- _Exercise inputs_:
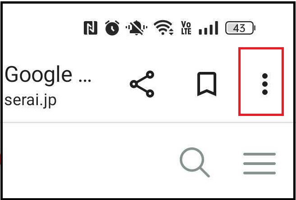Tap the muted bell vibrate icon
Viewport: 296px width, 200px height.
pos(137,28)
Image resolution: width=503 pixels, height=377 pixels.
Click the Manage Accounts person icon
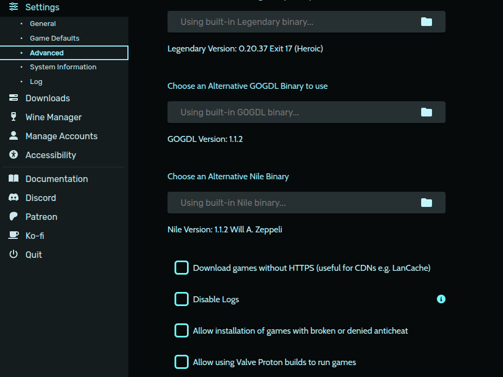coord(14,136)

...

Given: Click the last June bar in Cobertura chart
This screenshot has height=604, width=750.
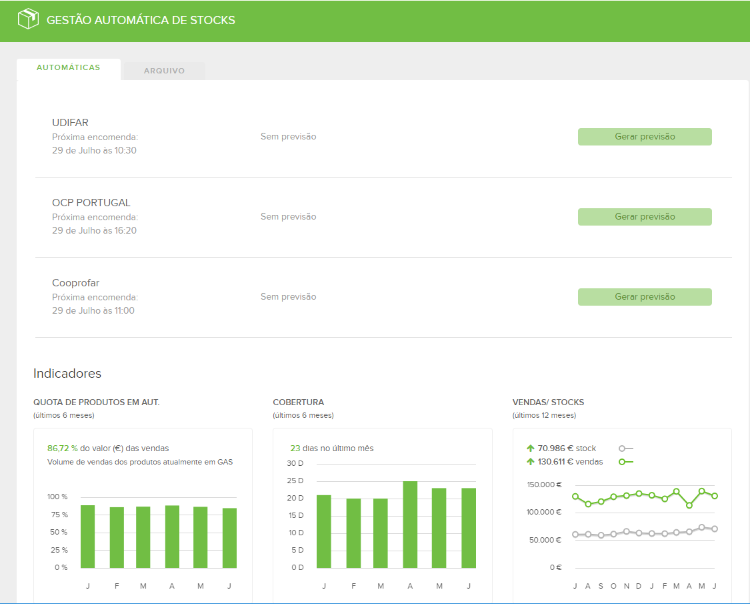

- _Task details_: Transcribe each line of the data above, unaltered, from the one where "Given: Click the" appears to the one where "This screenshot has height=604, width=750." appears, inclusive of both.

- _Task answer_:
Given: Click the last June bar in Cobertura chart
This screenshot has height=604, width=750.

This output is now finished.